### 文書

——

コンテンツにスキップ

英文维基 | 中文维基 | 日文维基 | 草榴社区

下水道法

出典: フリー百科事典『ウィキペディア(Wikipedia)』
昭和33年法律第79号から転送)
下水道法
日本国政府国章(準)
日本の法令
通称・略称 なし
法令番号 昭和33年法律第79号
種類 産業法
効力 現行法
成立 1958年4月18日
公布 1958年4月24日
施行 1959年4月23日
所管建設省→)
国土交通省
都市局都市・地域整備局水管理・国土保全局
経済企画庁→)
(環境庁→)
環境省
調整局国民生活局環境管理局水・大気環境局
主な内容 下水道の整備、公衆衛生の向上
関連法令 水道法水質汚濁防止法環境基本法
条文リンク e-Gov法令検索
テンプレートを表示

下水道法(げすいどうほう)は、日本の法律である。目的は、下水道の整備を行い、都市の健全な発達、公衆衛生の向上及び公共用水域水質保全を図ることにある。法令番号は昭和33年法律第79号、1958年(昭和33年)4月24日に公布

明治33年(1900年)制定の旧下水道法を廃止し、昭和33年(1958年)に制定され、昭和34年(1959年)4月23日に施行された[注釈 1]。下位法令に下水道法施行令(昭和34年政令第147号)・下水道法施行規則(昭和42年建設省令第37号)がある。

国土交通省水管理・国土保全局下水道事業課と環境省水・大気環境局環境管理課が共同で所管し、経済産業省産業技術環境局環境政策課と連携して執行にあたる。なお旧環境庁の発足前は、旧経済企画庁国民生活局との共管だった。

構成

[編集]
  • 第1章 総則(1 - 2条)
  • 第1章の2 流域別下水道整備総合計画(2条の2)
  • 第2章 公共下水道(3 - 25条の9)
  • 第2章の2 流域下水道(25条の10 - 25条の18)
  • 第3章 都市下水路(26 - 31条)
  • 第4章 雑則(31条の2 - 44条)
  • 第5章 罰則(45 - 51条)
  • 附則

目的(第1条)

[編集]

この法律は『流域下水道総合計画の策定に関する事項』、『公共下水道流域下水道都市下水路の設置など管理の基準』を定め、下水路の整備を図り、『都市の健全な発達と公衆衛生の向上に寄与し、公共用水域の水質の保全に資する』ことを目的とする。

——

### 指示 1
エントリのうち、「This screenshot has height=543, width=703.」を含む行から始まり「pyautogui.click(x=41, y=520)」を含む行で終わる部分について、「crest」を「badge」に差し替え、ほかは変えずに書き直してもらえますか？画像は省いてください。
以下のエントリは下水道法の記事と関係がありません。

### データ一覧
——

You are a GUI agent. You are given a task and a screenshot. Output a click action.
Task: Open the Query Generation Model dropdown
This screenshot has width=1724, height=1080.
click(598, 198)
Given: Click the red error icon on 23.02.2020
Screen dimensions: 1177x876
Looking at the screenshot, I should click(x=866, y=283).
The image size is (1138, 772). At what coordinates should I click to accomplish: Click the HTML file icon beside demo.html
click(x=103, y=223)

——

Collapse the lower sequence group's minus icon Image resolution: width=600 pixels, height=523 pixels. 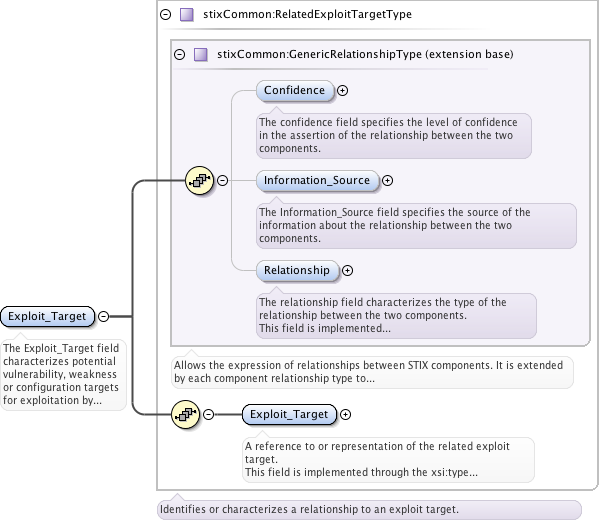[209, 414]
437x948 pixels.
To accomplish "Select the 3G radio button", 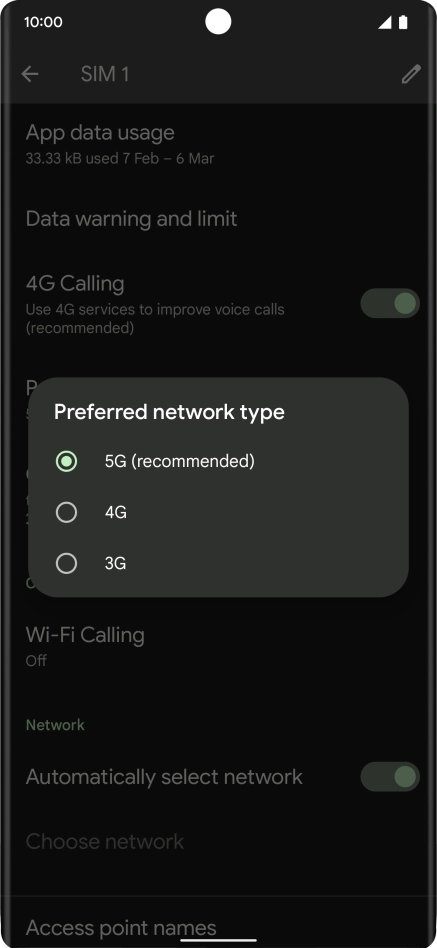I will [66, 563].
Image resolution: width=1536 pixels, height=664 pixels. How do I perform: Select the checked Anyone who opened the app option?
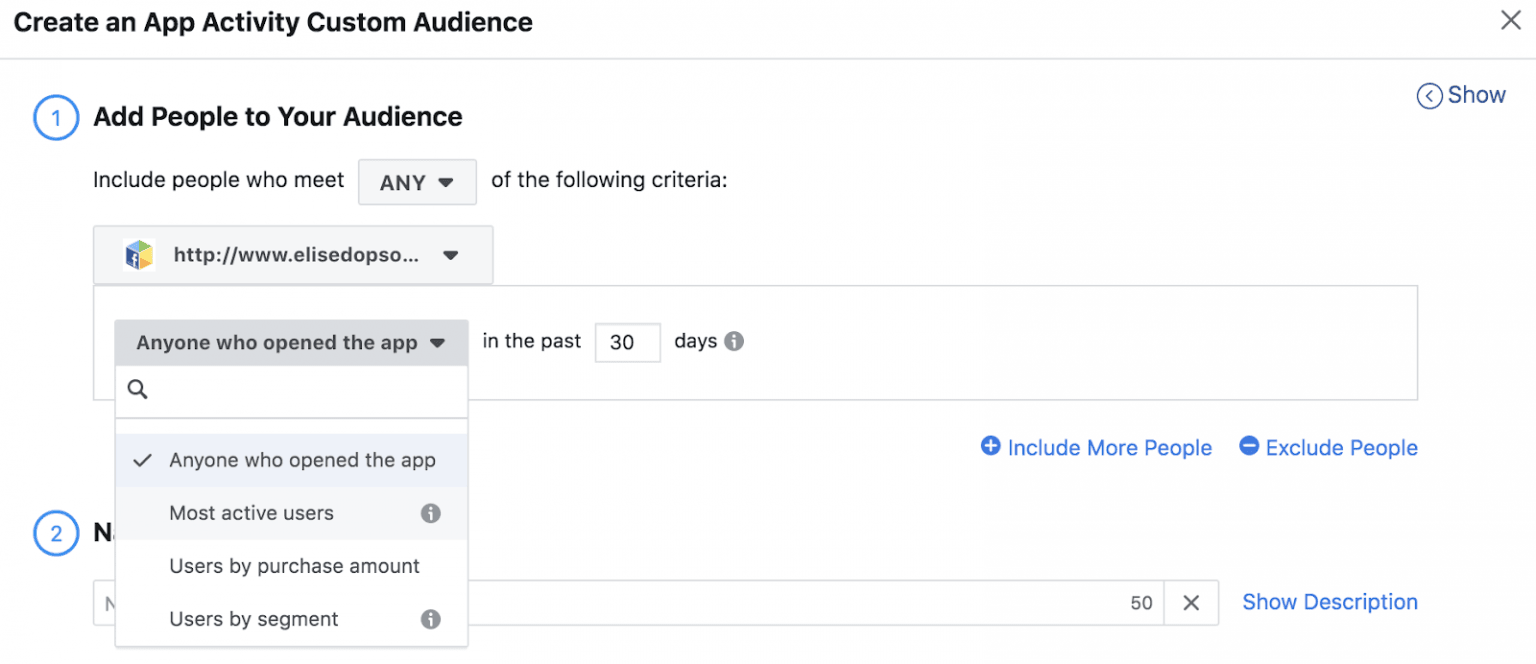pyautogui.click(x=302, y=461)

——

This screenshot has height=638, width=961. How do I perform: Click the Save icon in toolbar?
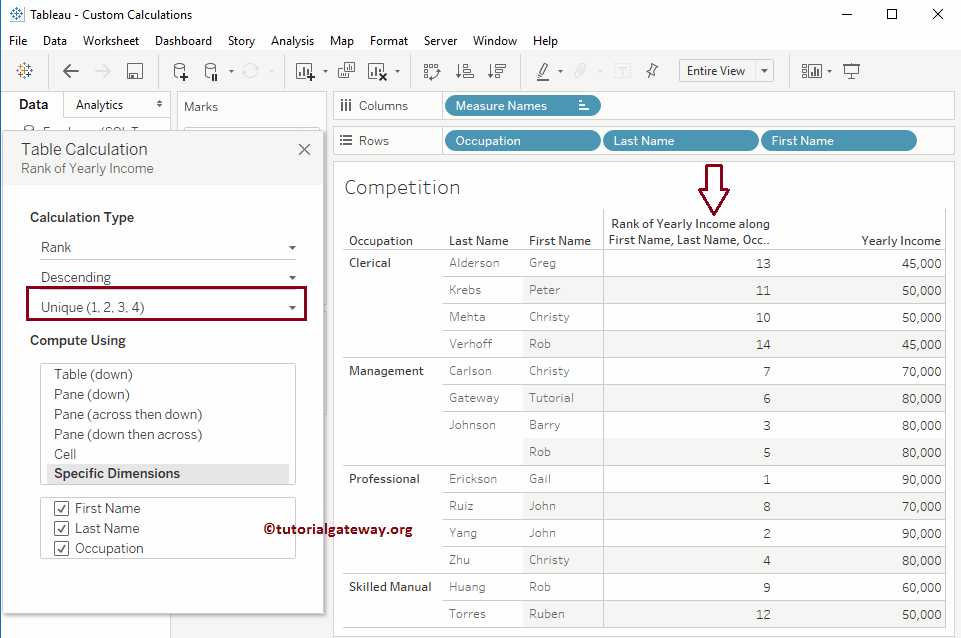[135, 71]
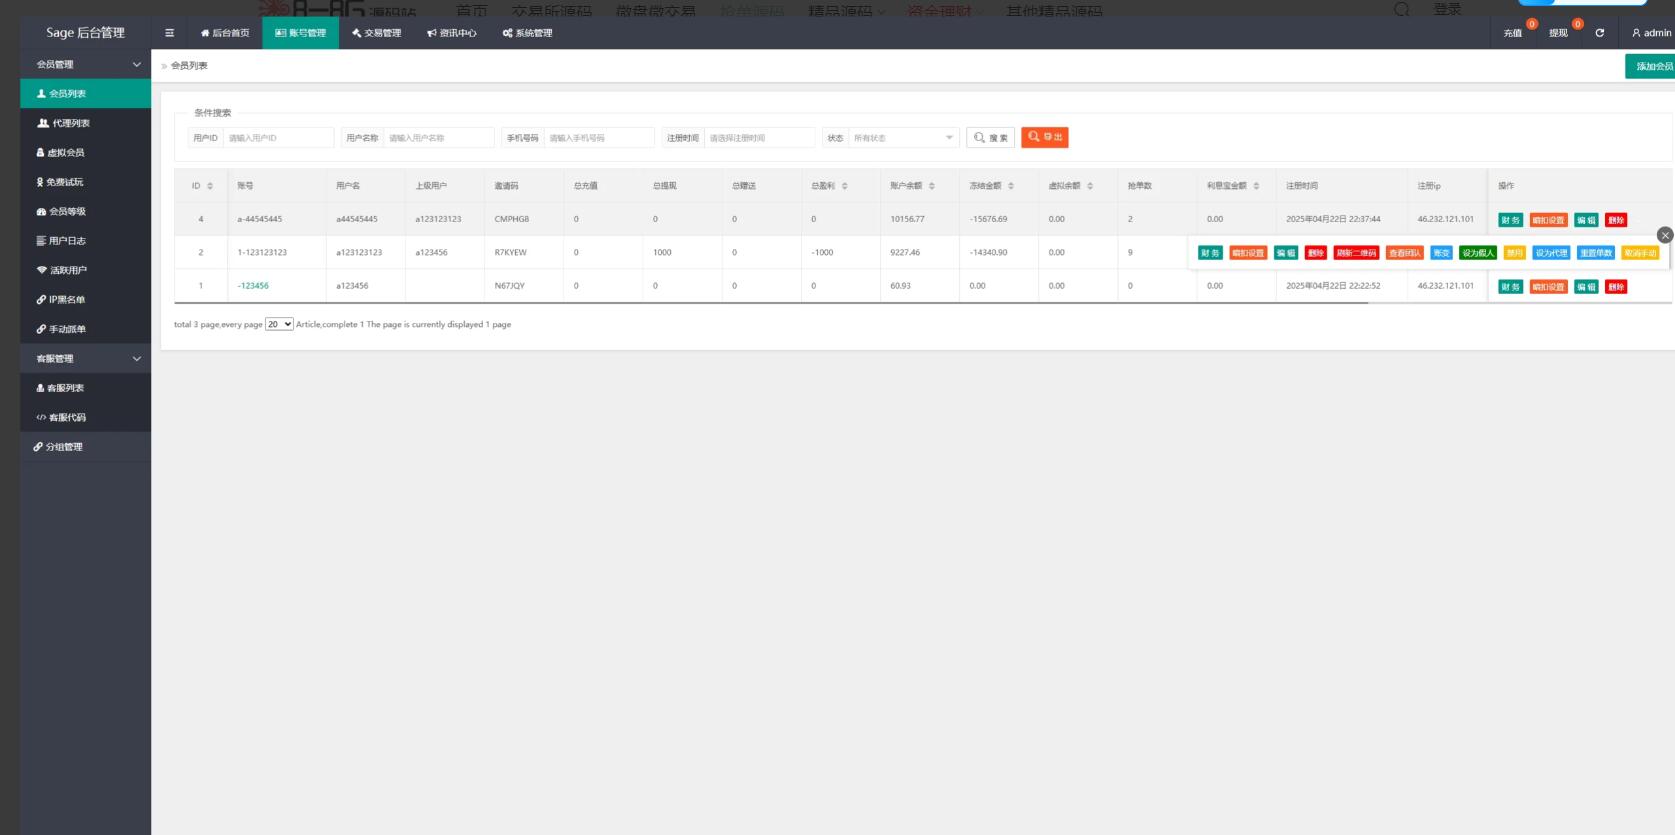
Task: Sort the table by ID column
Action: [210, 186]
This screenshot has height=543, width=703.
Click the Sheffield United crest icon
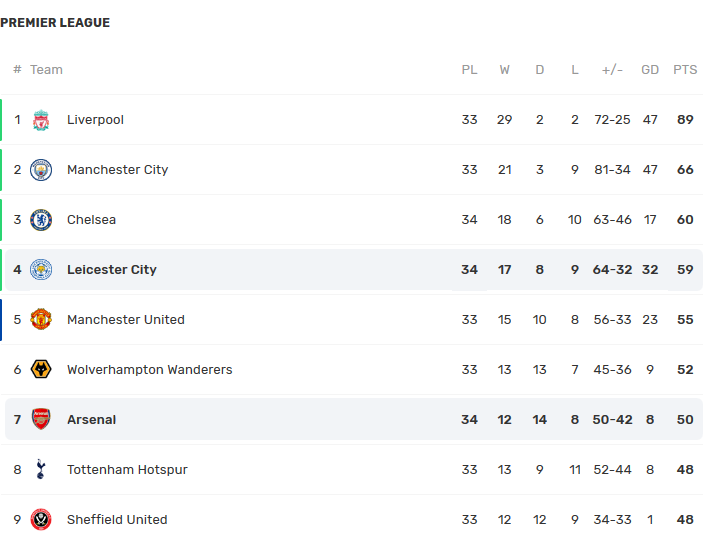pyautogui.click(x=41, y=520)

——

### 指示 2
下水道法の記事から、「下水道法(げすいどうほう)は」を含む語句で始まり「庁国民生活局との共管だった。」で終わる部分を、一字も変えずに書き写してもらえますか？

### 最終回答 1
This screenshot has height=543, width=703.
Click the Sheffield United badge icon
pyautogui.click(x=41, y=520)

### 最終回答 2
下水道法(げすいどうほう)は、日本の法律である。目的は、下水道の整備を行い、都市の健全な発達、公衆衛生の向上及び公共用水域水質保全を図ることにある。法令番号は昭和33年法律第79号、1958年(昭和33年)4月24日に公布

明治33年(1900年)制定の旧下水道法を廃止し、昭和33年(1958年)に制定され、昭和34年(1959年)4月23日に施行された[注釈 1]。下位法令に下水道法施行令(昭和34年政令第147号)・下水道法施行規則(昭和42年建設省令第37号)がある。

国土交通省水管理・国土保全局下水道事業課と環境省水・大気環境局環境管理課が共同で所管し、経済産業省産業技術環境局環境政策課と連携して執行にあたる。なお旧環境庁の発足前は、旧経済企画庁国民生活局との共管だった。